ALESSANDRA AMBROSIO – is Brazilian but she lives in Malibu and she posted a “Go USA” cheer with a bikini pic on twitter this morning after the US won their game in the World Cup. On a side note, if God had a girlfriend, this is what she would look like. (twitter)
ROBERT PATTINSON – is actually, honestly related to Dracula. Or at least Vlad the Impaler, who is widely considered to be the inspiration for Dracula. “Don’t you dare lump me in with those queers and fatties,” Vlad said when asked for a comment. (yahoo)
MICHAEL JACKSON – fans will be allowed to leave flowers near his grave site on the one year anniversary of his death. Which is bullshit. It should be closed. Wait, not closed. Enclosed. And then riddled with bullets. Good riddance weirdos. (abc)

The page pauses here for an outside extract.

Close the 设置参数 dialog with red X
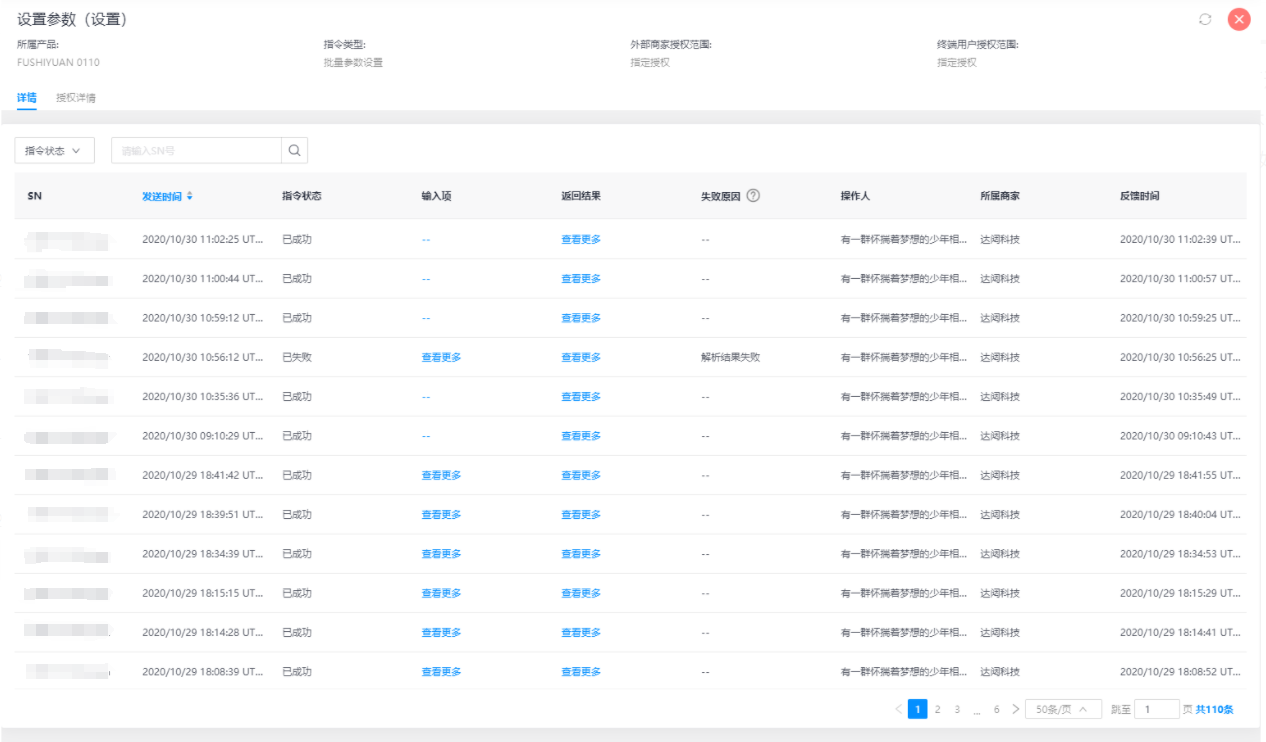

HAYDEN PANETTIERE – went to LAX with her boyfriend, heavyweight boxing champion Wladimir Klitschko. He’s from Kazakhstan, just like Borat, and those people don’t fuck around when it comes to putting women in their place. I see a dog crate, but I don’t see any dogs. I hope Hayden has some water and went to the bathroom.

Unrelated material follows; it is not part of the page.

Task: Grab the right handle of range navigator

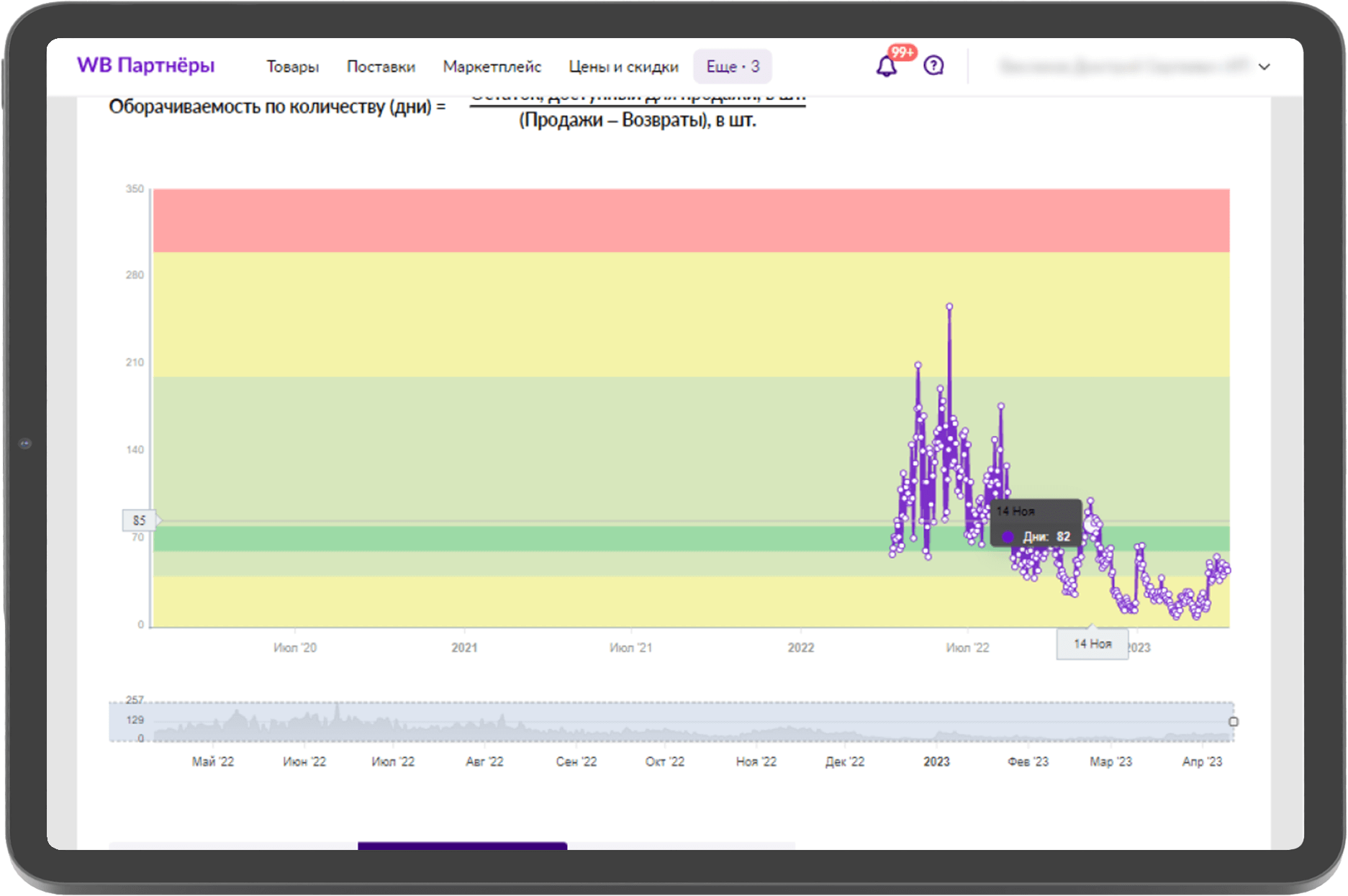Action: click(1234, 721)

UFC president Dana White was on Opie and Anthony yesterday, and of course one topic that came up was the domestic abuse charges between Tito “the Huntington Beach Bad Boy” Ortiz and Jenna “the Crazy Drug Addict” Jameson.
If you don’t know, White and Ortiz don’t really like each other. At all. For example one time White apologized because advertising for an upcoming fight had Titos “big ugly gorilla face” on it.
Dana doesn’t really give a fuck, I guess is my point, and he certainly doesn’t give a fuck about Tito Ortiz. And yet not even he believes the claims Jameson made.
So that takes care of that. Maybe now Dana can figure out what to do with Anderson Silva. Make him fight Shogun. I’ve spent at least 200 dollars to watch Anderson in what appears to be Bruce Lee movies, where his opponents flail away and punch the air while Anderson casually ducks to the side. If you just watched the first round of an Anderson Silva fight, you’d think he’d killed a guy once and vowed to never throw another punch no matter what. It’s either that, or the 100 percent opposite, where Anderson just taunts the other guy like in a Bugs Bunny cartoon. He’s gone insane. Don’t be surprised if Anderson comes out one night in a big southern dress and holding a parasol, then hits his opponent in the face with a pie.
The first time I ever heard of Ke$ha was when she was running her mouth about Britney Spears lip synching (this). The second time was when Opie and Anthony took an unstable middle aged goblin with nothing resembling talent and had her sing ‘Tik Tok’ to prove that literally anyone on earth can be a pop star thanks to autotune (youtube).
Now, she (Ke$ha, not the goblin) is on a beach in Australia, and she needs to shut her mouth because she can’t sing, her body sucks and she’s fug as hell. Britney has sold over 85 million records and was the reason Megans Law went federal, so how does this nobody take shots at her. And as bad as Brit looks now, at least her ass isn’t square. I don’t mean to worry the good people of Australia, but I think Ke$ha might be a Transformer.